共同通信が先月末に実施した参院選の有権者動向を探る全国電話世論調査で、何を最も重視して投票するかを聞いたところ「物価高対策」が31・9%で最多だった。
石破茂首相は、「一番重要なのは賃上げだが十分ではない。再分配を考えたい」とする。
与党自民党は公約に、30年度に賃金約100万円増を目指すとしたほか、連立を組む公明党と同じく、税収増などを活用し1人2万円、子どもや非課税世帯の大人に1人4万円の給付を打ち出した。
立憲民主党は、食料品にかかる消費税を0%とし、減税実施まで1人2万円の支給を盛った。日本維新の会は、現役世代の社会保険料1人6万円引き下げを訴える。
共産党は消費税を5%に減税しその後廃止、国民民主党は所得税が生じる「年収の壁」の178万円への引き上げを強調する。れいわ新選組は消費税廃止、参政党は消費税の段階的廃止を主張する。
消費税廃止の財源に関し、立民の野田佳彦代表は国の基金を充て国債は発行しないとする。

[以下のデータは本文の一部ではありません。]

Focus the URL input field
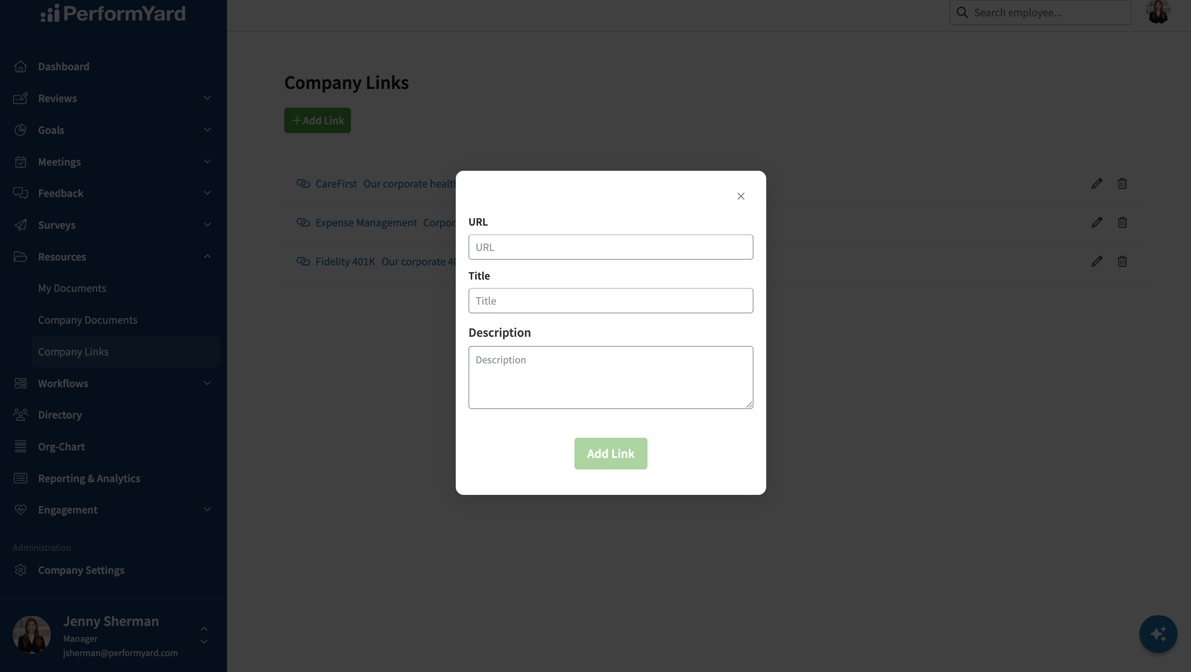The width and height of the screenshot is (1191, 672). pyautogui.click(x=611, y=247)
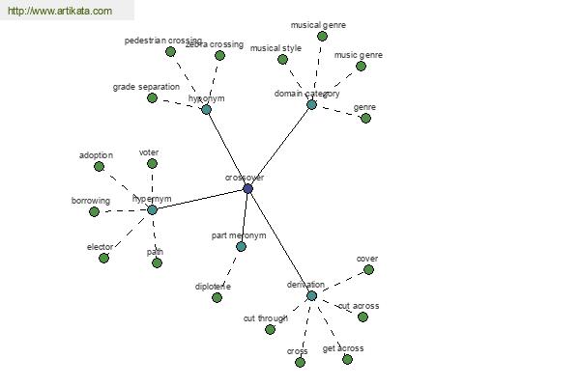Click the elector node
The height and width of the screenshot is (386, 580).
tap(104, 259)
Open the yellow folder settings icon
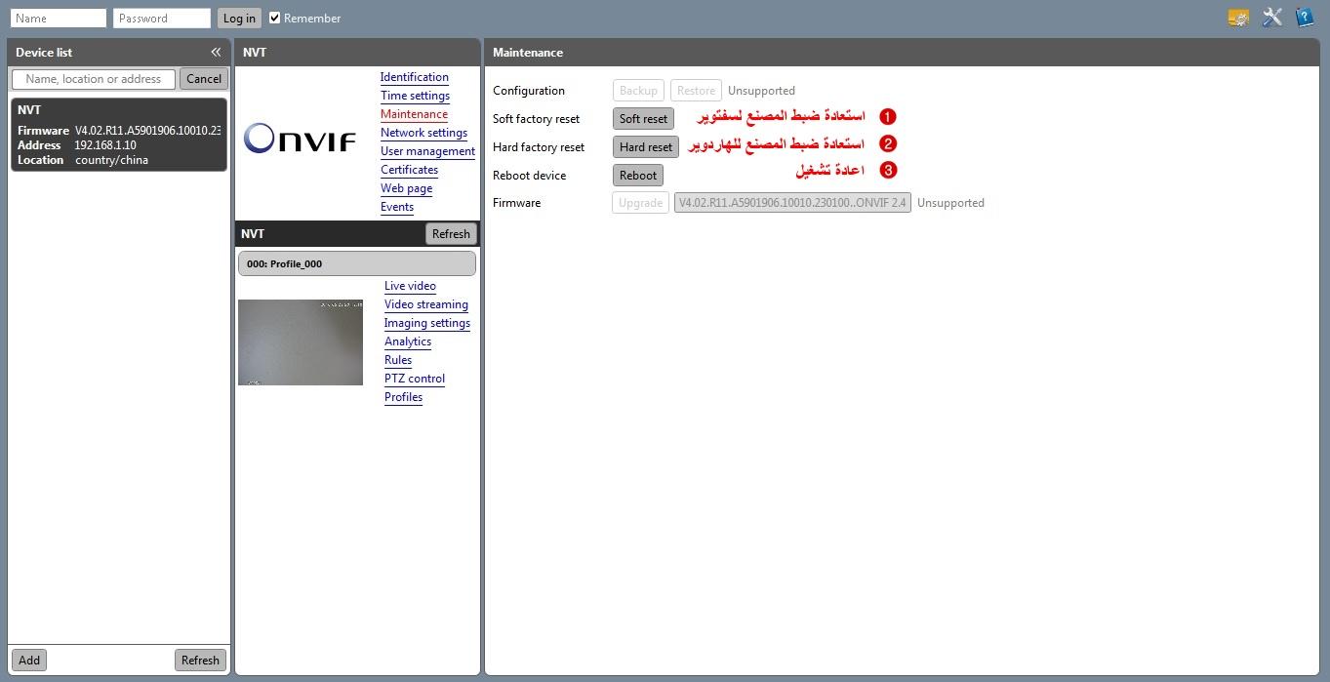Screen dimensions: 1330x682 1238,18
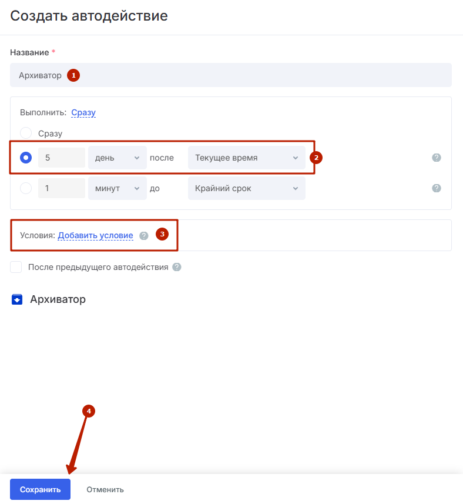Image resolution: width=463 pixels, height=504 pixels.
Task: Open help icon beside Крайний срок row
Action: pyautogui.click(x=437, y=188)
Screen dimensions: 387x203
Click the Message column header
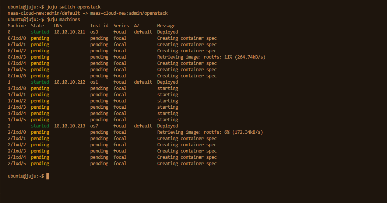pos(166,26)
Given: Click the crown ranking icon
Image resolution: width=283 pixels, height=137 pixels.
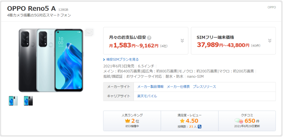Looking at the screenshot, I should click(x=128, y=121).

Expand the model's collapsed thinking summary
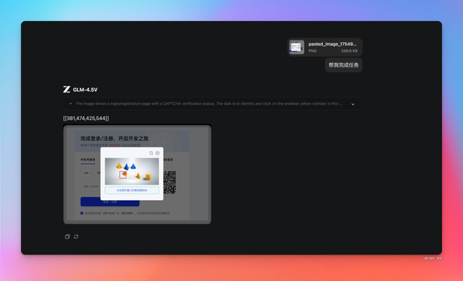pyautogui.click(x=353, y=104)
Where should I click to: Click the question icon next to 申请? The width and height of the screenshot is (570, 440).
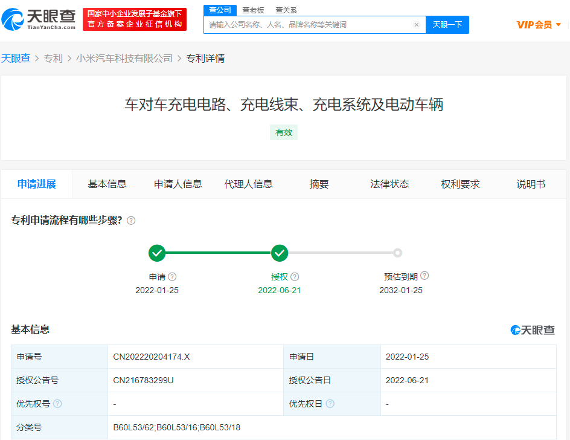172,277
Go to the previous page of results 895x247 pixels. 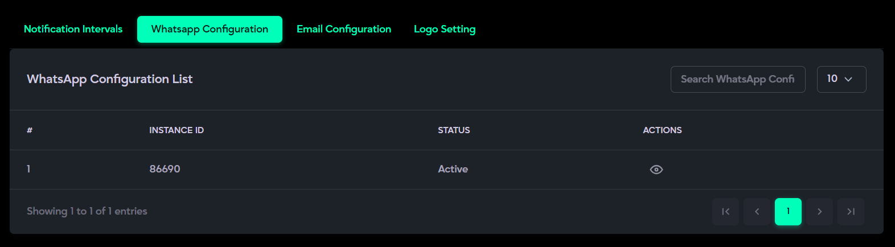(757, 212)
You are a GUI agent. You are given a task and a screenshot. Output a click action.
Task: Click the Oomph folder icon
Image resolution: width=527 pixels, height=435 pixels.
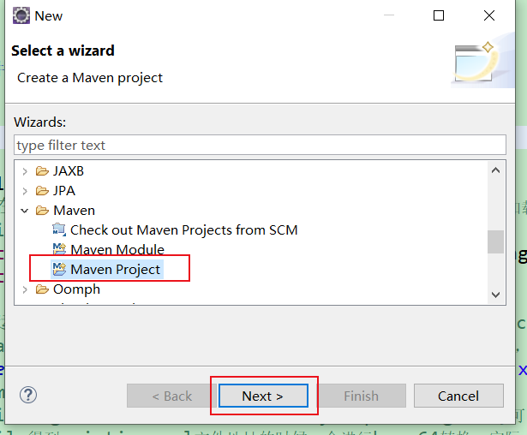42,289
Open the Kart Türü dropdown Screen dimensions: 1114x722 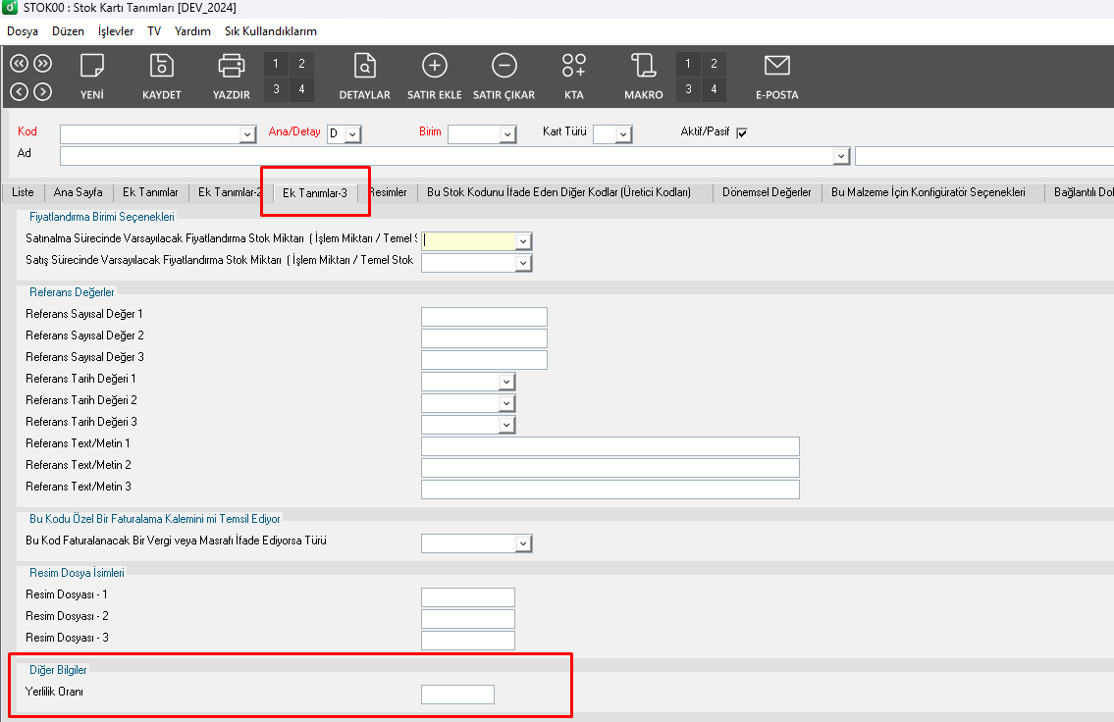click(x=623, y=134)
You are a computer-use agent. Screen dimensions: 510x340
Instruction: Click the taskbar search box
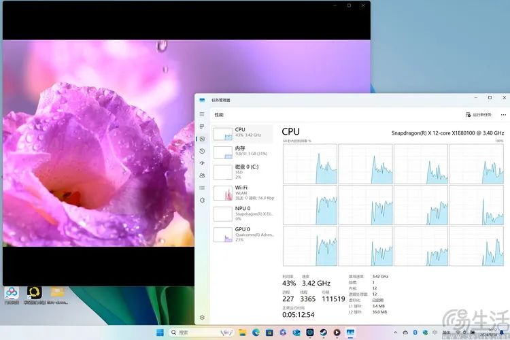[201, 333]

政府は、先に閣議決定した経済財政運営の指針「骨太方針」で財政健全化の達成時期を事実上、後退させた。歳出膨張に歯止めがかからないためだ。
日銀の利上げで「金利ある世界」が到来する中、国債の利払い費の増加も心配される。
給付や減税が今後の財政運営にどう影響するのか、各党には詳細な説明が求められる。目先の対策だけではなく、中長期的な視点にたった政策も必要だ。